# Introducing our Groovy Babies!



## groovyoldlady (Jul 21, 2011)

Introducing (from left to right) Olaf (buck), Elsa (doe), Anna (doe), and Kristoff (buck). It was cold out when they were born. Ya know - so we were afraid they might be FROZEN. *wink*wink*


----------



## groovyoldlady (Jul 21, 2011)

And only a few hours later we greeted our 2 new LaMancha does: Ebony and Topaz.


----------



## Old Post Farm (Nov 15, 2017)

YAY babies!


----------



## ksalvagno (Oct 6, 2009)

Cuties!


----------



## Maureen Harmon (Jul 19, 2017)

❤


----------



## goatblessings (Jan 6, 2015)

Wow gorgeous and super cute! And of course, GROOVY


----------



## Suzanne_Tyler (Jul 19, 2014)

They are so cute!!! Congrats


----------



## ETgoatygirl (Mar 23, 2012)

Aww. They're all adorable! I'm an ND raiser, but now I want a LaMancha


----------



## kevinbuck (Mar 28, 2018)

Very cute kids....we have 3 LaManchas/Saanen cross kids too


----------



## groovyoldlady (Jul 21, 2011)

ETgoatygirl said:


> Aww. They're all adorable! I'm an ND raiser, but now I want a LaMancha


Well, now. I happen to know someone with 2 VERY GROOVY LaManchas that may be for sale.  And I am married to a man who would LOVE an excuse to take a road trip out west.

Will they let us keep Goat kids in State and National Parks?


----------



## ETgoatygirl (Mar 23, 2012)

groovyoldlady said:


> Well, now. I happen to know someone with 2 VERY GROOVY LaManchas that may be for sale.  And I am married to a man who would LOVE an excuse to take a road trip out west.
> 
> Will they let us keep Goat kids in State and National Parks?

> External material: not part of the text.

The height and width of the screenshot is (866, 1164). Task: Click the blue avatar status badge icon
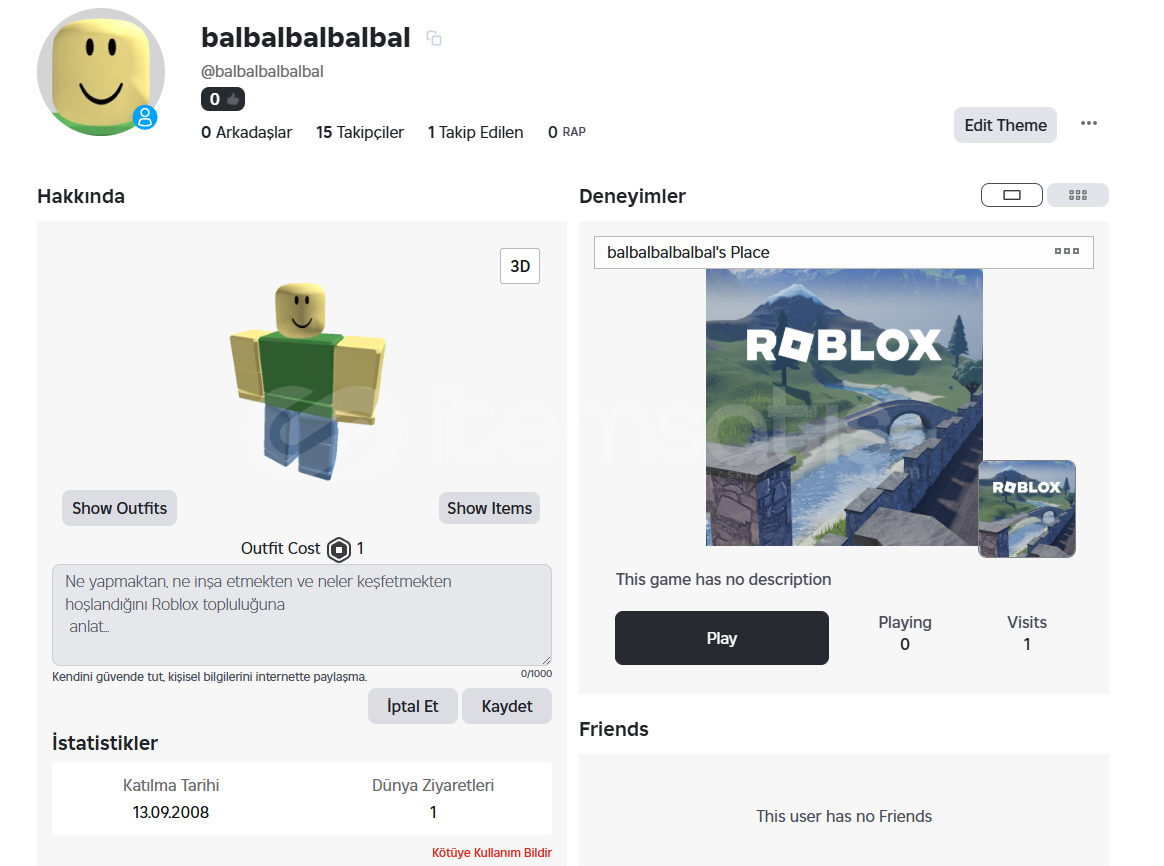click(146, 117)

Ha ha. I wish! I have so many ND's right now, but maybe when I move to a bigger place someday We do not have many Lamancha breeders in our area You should definitely come visit MT, though! It's a great place to be.


----------



## Einhorn (Jan 2, 2014)

Totes adorbs!


----------



## New-goat-mom (May 21, 2017)

They are all absolutely precious! It just amazes me that a goat can have that many babies! To me it seems almost as surprising as a person having quads!


----------



## groovyoldlady (Jul 21, 2011)

New-goat-mom said:


> They are all absolutely precious! It just amazes me that a goat can have that many babies! To me it seems almost as surprising as a person having quads!

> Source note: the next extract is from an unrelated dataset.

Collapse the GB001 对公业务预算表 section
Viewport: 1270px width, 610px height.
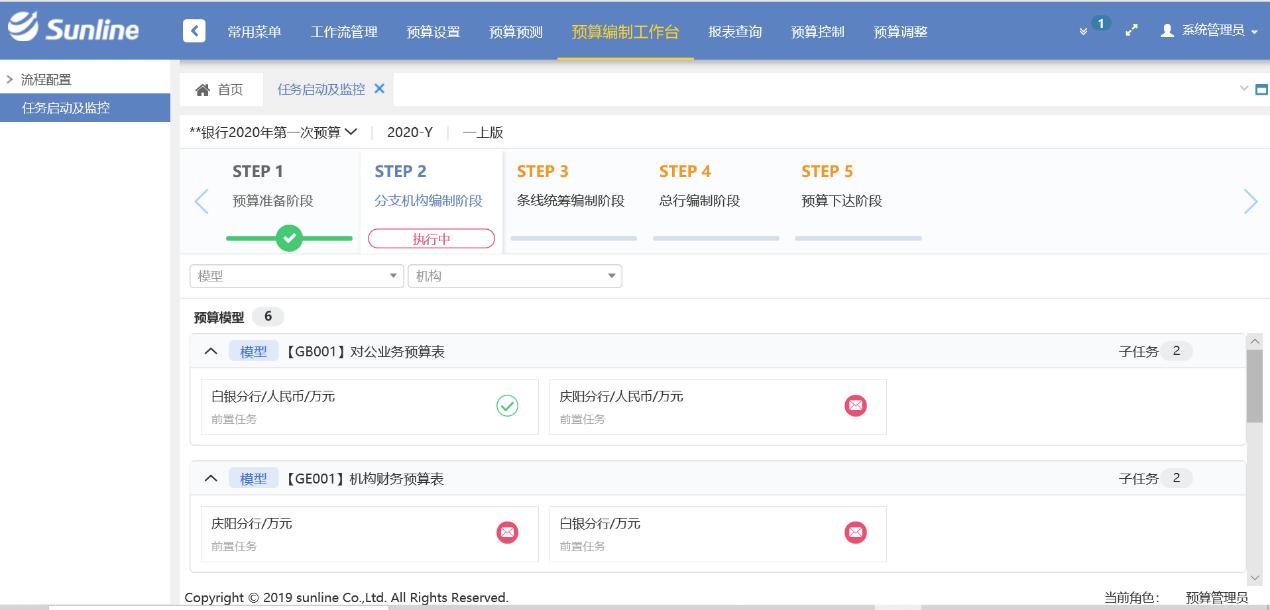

 I know. They're only 2 days old and I keep looking at them and thinking, "How in the world did they fit inside my little Nigerian?????"


----------



## Rondo's ridge (Apr 4, 2018)

Awesome


----------



## TotesMaGoats4 (Apr 10, 2018)

All such cuties!! Can't wait for my first round of kidding! Owned goats for a while and now branching into the breeding and kidding part!


----------



## goatblessings (Jan 6, 2015)

YAY YAY YAY! Congrats on your cuties!


----------



## toth boer goats (Jul 20, 2008)

So cute.


----------



## groovyoldlady (Jul 21, 2011)

Lola had a buck and a doe right around supper time. They were HUGE! More pics tomorrow...


----------



## Goats Rock (Jun 20, 2011)

Congratulations!:kid2::kid3:


----------



## ksalvagno (Oct 6, 2009)

Too cute!


----------



## groovyoldlady (Jul 21, 2011)

Here's a better look at the two newest. First up is Aladdin. He's super flashy!


----------



## groovyoldlady (Jul 21, 2011)

Then we have Jasmine. At first glance she's just a dark buckskin. But under that lighter fir she has dark moonspots!


----------



## groovyoldlady (Jul 21, 2011)

And here they are together - just because...


----------



## ksalvagno (Oct 6, 2009)

Cool markings!


----------



## wifeof1 (Mar 18, 2016)

Love the ears. They are so cute


----------



## groovyoldlady (Jul 21, 2011)

wifeof1 said:


> Love the ears. They are so cute


I know. Me too. I keep thinking they look like "The Flying Nun" from my childhood.


----------



## toth boer goats (Jul 20, 2008)

Cute.


----------



## groovyoldlady (Jul 21, 2011)

My youngest daughter had her epic 17th birthday party on Saturday. Ditza decided to make the party even more amazing by having her babies live in front of all the teens! Our newest additions are named for the (middle) names of two of the party attendees: The girl is Claire (My older daughter may be keeping her!) and the very handsome boy (black and white) is Stratton. They both have blue eyes!


----------